Friday, November 22, 2024

Washington AG sues over Yucca Mountain decision

Rob McKenna (R)

OLYMPIA, Wash. (Legal Newsline)-Washington Attorney General Rob McKenna is suing the Obama administration over a move to jettison plans for a nuclear waste repository in the remote Nevada desert.

The lawsuit, filed Tuesday, is in response to the U.S. Department of Energy's move to withdraw its Yucca Mountain application to the Nuclear Regulatory Commission.

The Energy Department is seeking to permanently remove the Nevada site from consideration as a radioactive waste repository, where 77,000 tons of radioactive waste would be stored.

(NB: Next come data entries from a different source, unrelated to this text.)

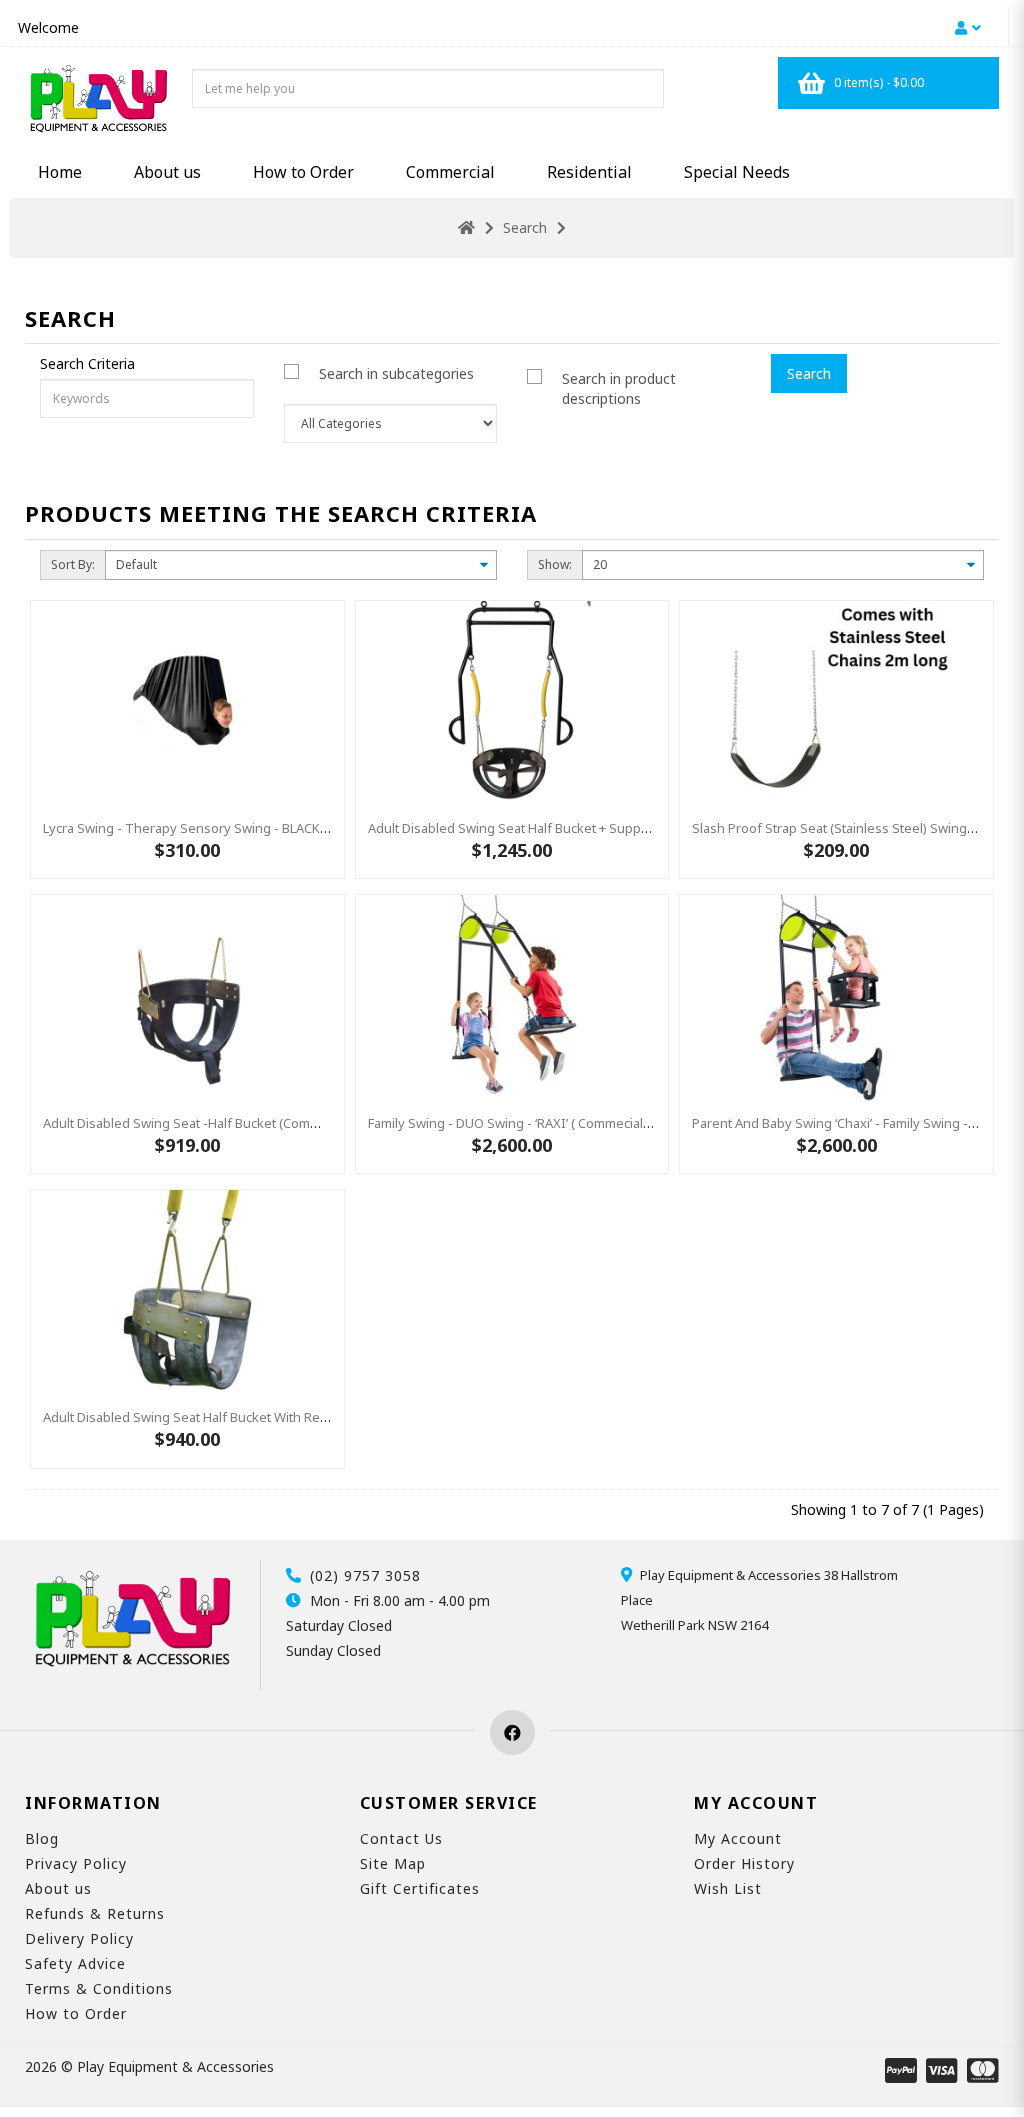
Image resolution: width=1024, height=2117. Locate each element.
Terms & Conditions (99, 1988)
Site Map (393, 1863)
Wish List (728, 1888)
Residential (589, 172)
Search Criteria (87, 363)
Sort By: (73, 564)
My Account (738, 1838)
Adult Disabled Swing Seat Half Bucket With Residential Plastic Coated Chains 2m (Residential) (322, 1417)
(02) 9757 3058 (365, 1575)
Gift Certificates (420, 1888)
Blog (42, 1838)
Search (525, 227)
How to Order (303, 172)
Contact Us (401, 1838)
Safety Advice (75, 1963)
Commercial (450, 172)
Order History (744, 1863)
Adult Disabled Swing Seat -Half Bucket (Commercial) (200, 1123)
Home (60, 172)
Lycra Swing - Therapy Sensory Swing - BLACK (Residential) (220, 828)
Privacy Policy (76, 1863)
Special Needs (737, 172)
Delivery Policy (79, 1938)
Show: (555, 564)
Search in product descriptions (619, 388)
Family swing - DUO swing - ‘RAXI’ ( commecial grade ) (529, 1123)
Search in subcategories (396, 373)
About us (167, 172)
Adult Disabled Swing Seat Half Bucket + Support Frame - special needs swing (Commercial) (642, 828)
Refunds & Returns (95, 1913)
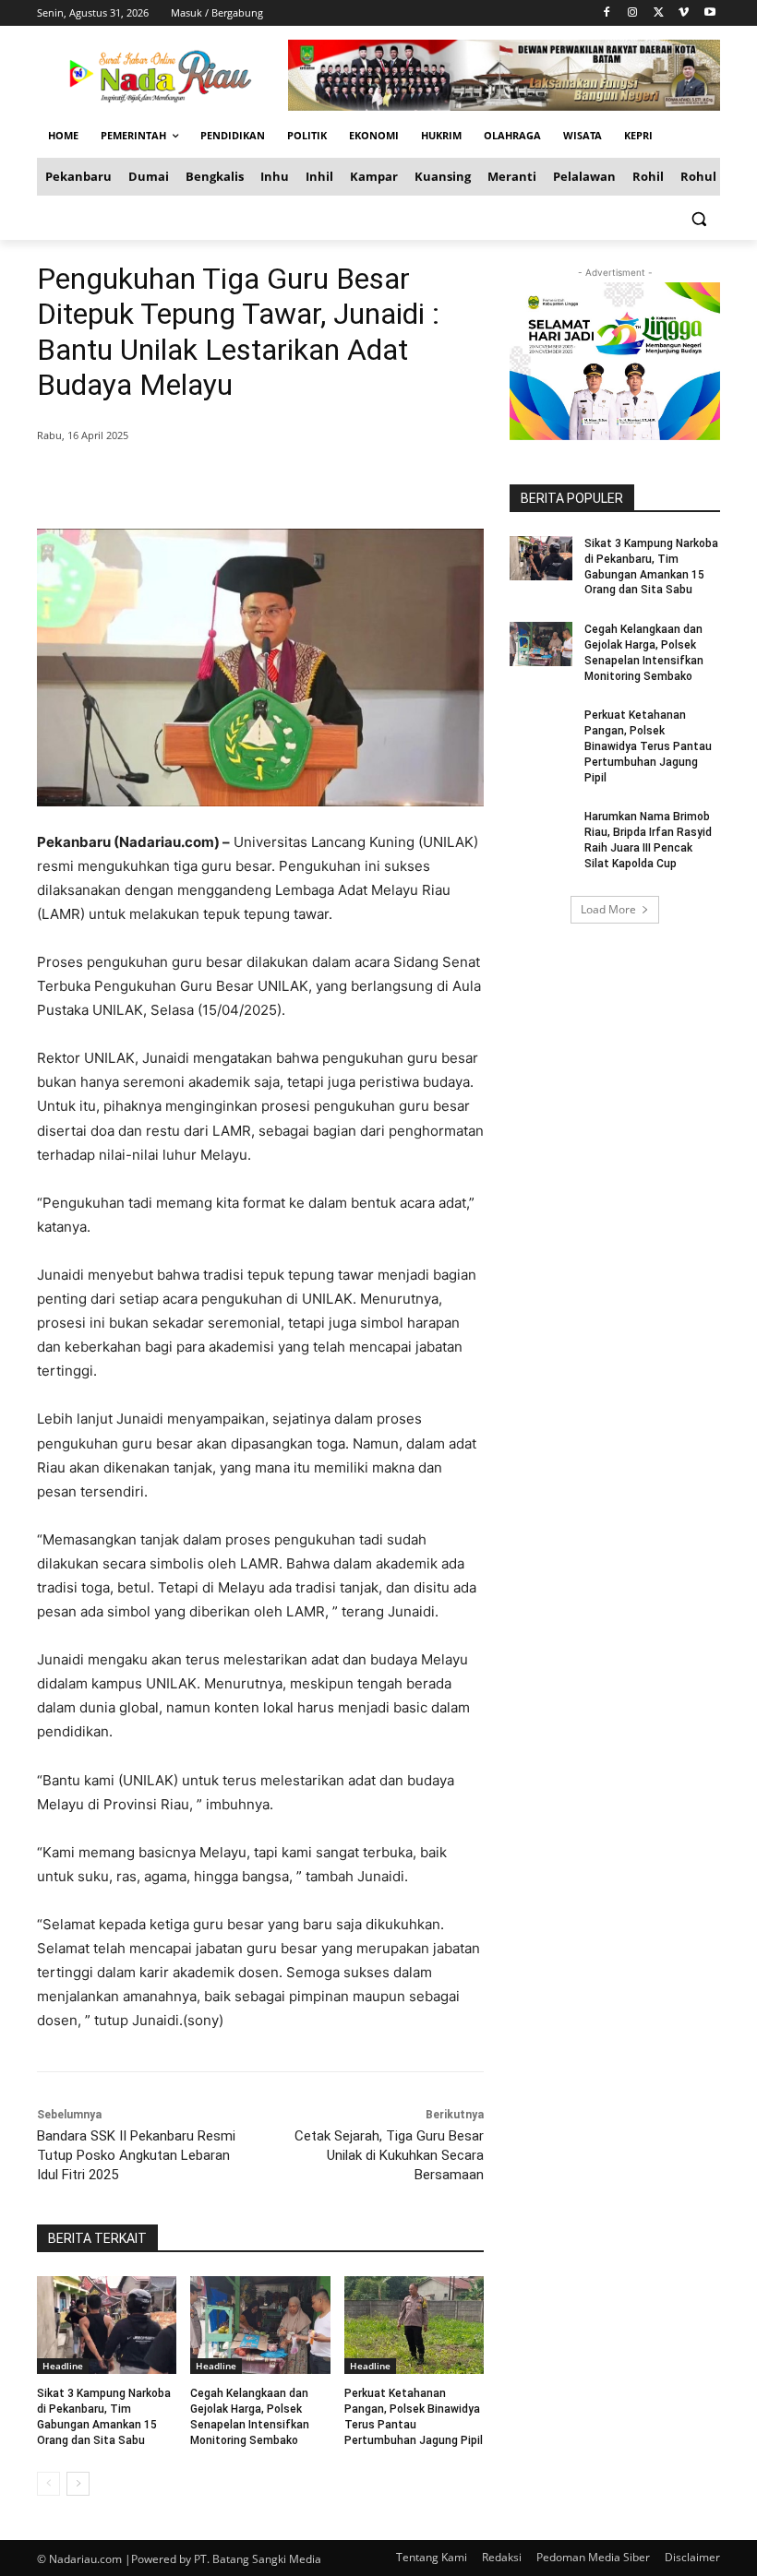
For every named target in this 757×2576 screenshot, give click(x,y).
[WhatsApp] (302, 482)
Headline (62, 2365)
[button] (698, 218)
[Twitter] (658, 13)
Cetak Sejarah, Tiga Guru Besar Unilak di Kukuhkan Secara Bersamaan (389, 2155)
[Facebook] (607, 13)
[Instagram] (632, 13)
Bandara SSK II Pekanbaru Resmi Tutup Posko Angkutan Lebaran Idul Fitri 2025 (136, 2155)
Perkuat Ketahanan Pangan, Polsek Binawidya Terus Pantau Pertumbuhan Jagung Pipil (648, 746)
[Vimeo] (683, 13)
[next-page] (78, 2484)
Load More (608, 909)
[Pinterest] (260, 482)
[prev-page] (48, 2484)
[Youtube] (709, 13)
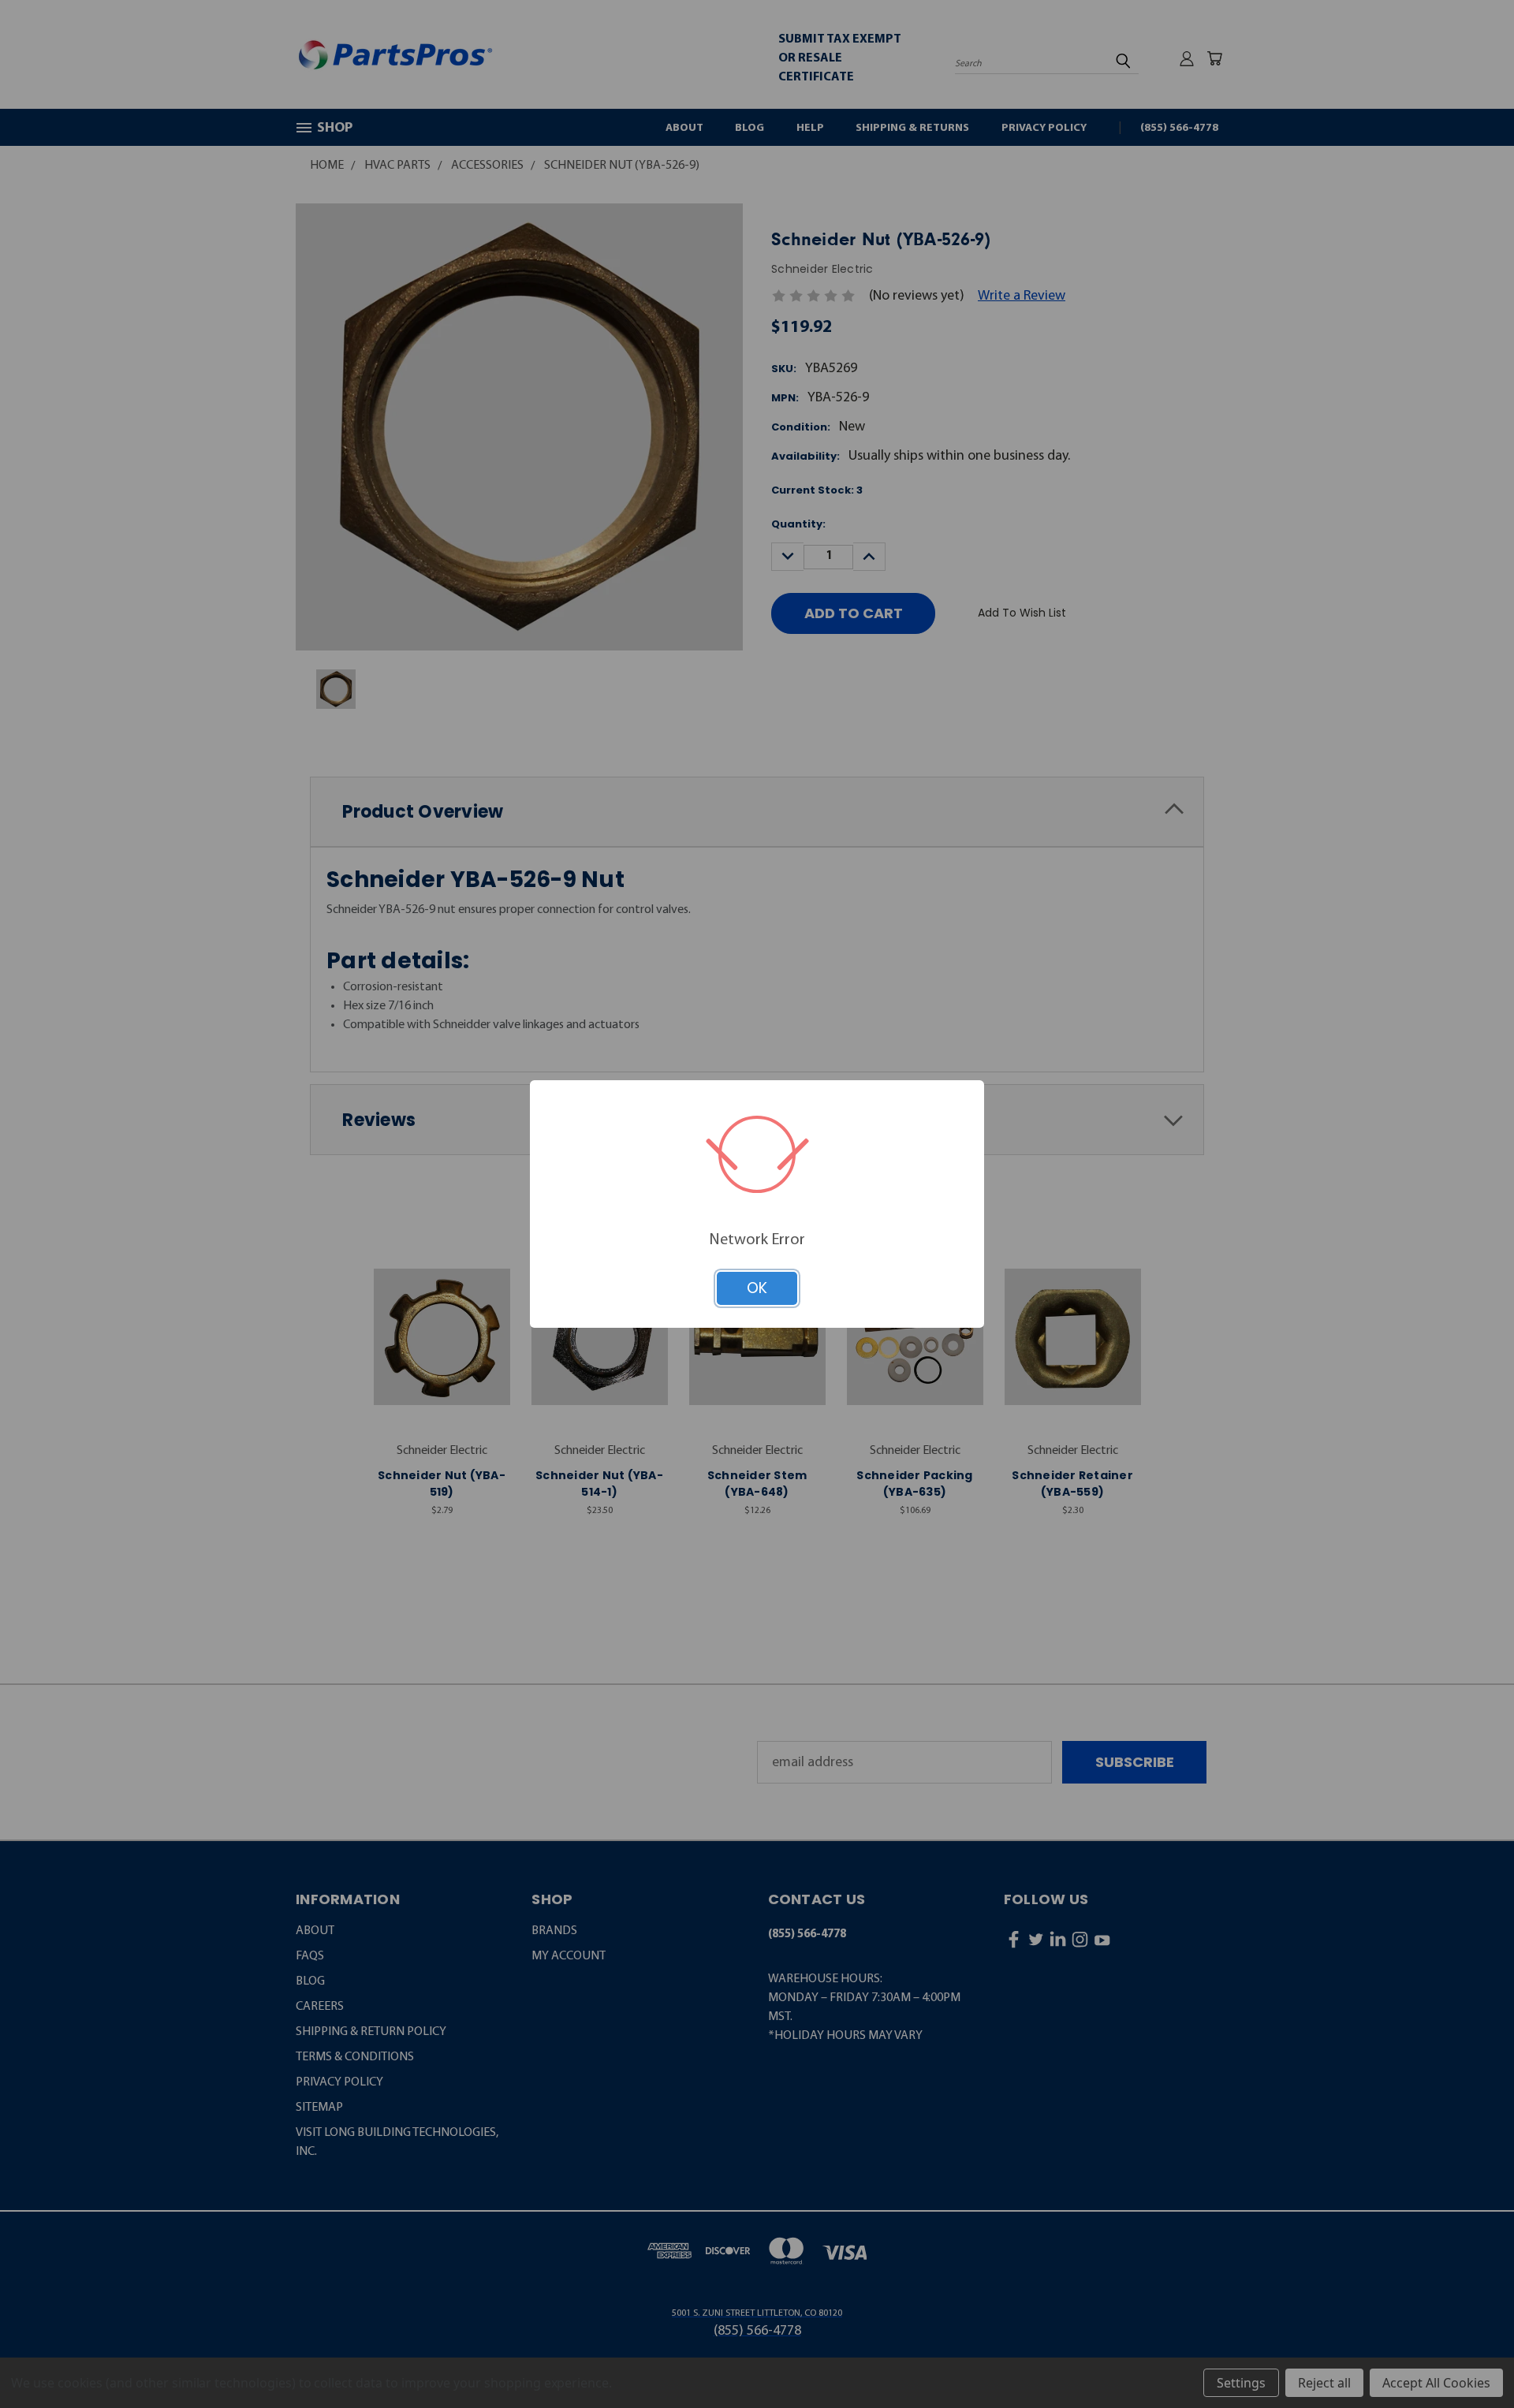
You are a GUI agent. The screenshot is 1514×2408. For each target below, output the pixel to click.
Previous (1467, 2357)
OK (757, 1288)
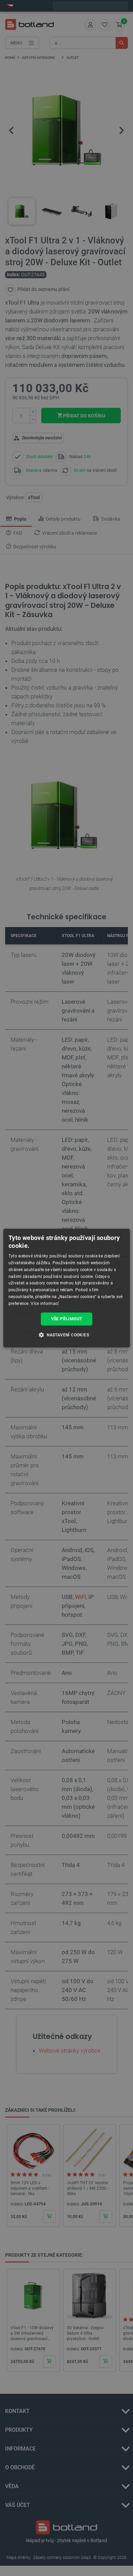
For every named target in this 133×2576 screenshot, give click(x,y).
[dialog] (66, 1288)
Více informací (45, 1303)
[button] (66, 1335)
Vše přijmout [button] (66, 1319)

"DOE simply does not have the authority to unilaterally and forever terminate the Yucca Mountain project with no alternatives and no valid reason," McKenna said.

The Republican attorney general filed his lawsuit in the U.S. Court of Appeals for the District of Columbia Circuit. The lawsuit follows McKenna's motion to intervene in the licensing proceeding before the Nuclear Regulatory Commission's Atomic Safety and Licensing Board.

In court papers, he alleges that the Energy Department's decision to withdraw the Yucca Mountain application violates the Nuclear Waste Policy Act of 1982, which created a timetable and procedure for establishing a permanent underground repository for high-level radioactive waste.

"Congress selected Yucca Mountain as the nation's repository and government has spent roughly $10 billion on the project," McKenna said. "As we indicated previously, the nation has no ready alternatives to deep geologic disposal nor does it have any ready alternatives to Yucca Mountain as a repository site."

The proposal to build a nuclear waste depository north of Las Vegas is decades behind schedule, causing nuclear waste to pile up at commercial power plants in 39 states.

Since Congress finally approved the Yucca Mountain project in 2002, Nevada officials, including U.S. Senate Majority Leader Harry Reid, have tried to block the project, which was originally planned to open in 1996.

McKenna is co-chair of National Association of Attorneys General Environment and Energy Committee.